Atas ini semua saya menyatakan juga terima kasih dan penghargaan saya dan golongan saya yang setinggi-tingginya kepada semua yang telah ambil bagian dalam pekerjaan besar ini.

Masalah pembangunan sebetulnya bukanlah suatu masalah baru bagi kita. Terutama semenjak tercapainya persetujuan KMB, golongan-golongan yang berkuasa senantiasa mencoba untuk memecahkan masalah pembangunan menurut konsepsi mereka masing-masing. Akan tetapi usaha ini ternyata gagal, sehingga keadaan ekonomi Indonesia sekarang belum juga menunjukkan kemajuan-kemajuan yang berarti dibandingkan dengan keadaan beberapa tahun yang lalu. Rakyat banyak, terutama kaum buruh dan kaum tani dan golongan produsen kecil masih tetap meringkuk di bawah penghisapan kaum monopoli asing dan tuan tanah, dan oleh karena itu beban hidup mereka sehari-hari adalah sangat berat, daya beli mereka semakin merosot dan bersamaan dengan itu harga-harga barang-barang kebutuhan pokok sehari-hari semakin membumbung tinggi dan pajak-pajak langsung atau tidak langsung semakin bertambah berat. Di atas tumpukan derita Rakyat itu bertahtalah segundukan kecil oknum-oknum yang sudah menikmati hidupnya, dan yang menurut istilah Presiden Sukarno –sudah “binnen” kekayaannya, karena telah berhasil “membangun ekonominya diri” atas kerugian negara dan Rakyat atau telah berhasil melayani kebutuhan dan kepentingan-kepentingan “pembangunan” ekonomi modal besar asing.
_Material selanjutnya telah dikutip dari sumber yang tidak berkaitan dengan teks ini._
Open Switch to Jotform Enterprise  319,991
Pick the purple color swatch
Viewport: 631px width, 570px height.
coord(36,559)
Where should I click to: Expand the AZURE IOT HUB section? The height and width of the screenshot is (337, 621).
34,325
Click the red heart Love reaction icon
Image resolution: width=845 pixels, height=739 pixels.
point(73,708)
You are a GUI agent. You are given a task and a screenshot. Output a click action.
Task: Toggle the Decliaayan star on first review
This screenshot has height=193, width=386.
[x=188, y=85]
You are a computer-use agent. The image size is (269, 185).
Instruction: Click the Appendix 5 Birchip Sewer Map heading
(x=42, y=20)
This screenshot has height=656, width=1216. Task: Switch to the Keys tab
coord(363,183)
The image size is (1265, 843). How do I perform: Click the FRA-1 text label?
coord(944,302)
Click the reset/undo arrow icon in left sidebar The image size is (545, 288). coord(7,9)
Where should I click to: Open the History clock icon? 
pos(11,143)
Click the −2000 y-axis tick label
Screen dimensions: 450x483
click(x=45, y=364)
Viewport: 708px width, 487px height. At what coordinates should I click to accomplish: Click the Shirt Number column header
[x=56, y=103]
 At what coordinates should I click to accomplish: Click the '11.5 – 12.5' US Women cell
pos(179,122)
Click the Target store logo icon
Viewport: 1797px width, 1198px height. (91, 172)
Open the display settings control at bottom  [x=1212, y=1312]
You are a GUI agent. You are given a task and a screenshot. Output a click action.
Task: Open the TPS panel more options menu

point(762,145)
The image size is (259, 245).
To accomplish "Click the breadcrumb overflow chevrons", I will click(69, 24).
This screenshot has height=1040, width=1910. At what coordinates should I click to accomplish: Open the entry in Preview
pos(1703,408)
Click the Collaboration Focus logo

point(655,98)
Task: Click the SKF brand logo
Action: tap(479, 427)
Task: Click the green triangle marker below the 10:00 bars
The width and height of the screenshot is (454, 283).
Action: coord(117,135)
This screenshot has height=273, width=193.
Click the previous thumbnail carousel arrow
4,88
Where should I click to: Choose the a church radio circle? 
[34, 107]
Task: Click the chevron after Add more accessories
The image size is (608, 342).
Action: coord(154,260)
Dalam hubungan ini saya atas nama golongan Komunis menyatakan penghargaan kami yang wajar atas kebijaksanaan Presiden Sukarno yang telah berhasil menyusun suatu dokumen penting, yaitu Garis-Garis Besar Haluan Pembangunan seperti yang telah diamanatkan kepada Sidang Pleno DEPERNAS tanggal 28 Agustus 1959.

Dalam amanat ini yang terkenal dengan Amanat Presiden tentang Pembangunan Semesta Berencana atau disingkat Amanat Pembangunan Presiden (APP), dinyatakan secara ringkas tujuan pembangunan dalam hubungan dengan tujuan jangka jauh Revolusi Agustus 1945. Yaitu membentuk negara Kesatuan Republik Indonesia yang meliputi masyarakat Indonesia dari Sabang sampai Merauke yang bebas dari penghisapan dan penindasan imperialisme, feodalisme dan kolonialisme, menuju tercapainya masyarakat yang adil dan makmur, tanpa penindasan dan penghisapan, masyarakat sosialis Indonesia untuk mengemban Amanat Penderitaan Rakyat.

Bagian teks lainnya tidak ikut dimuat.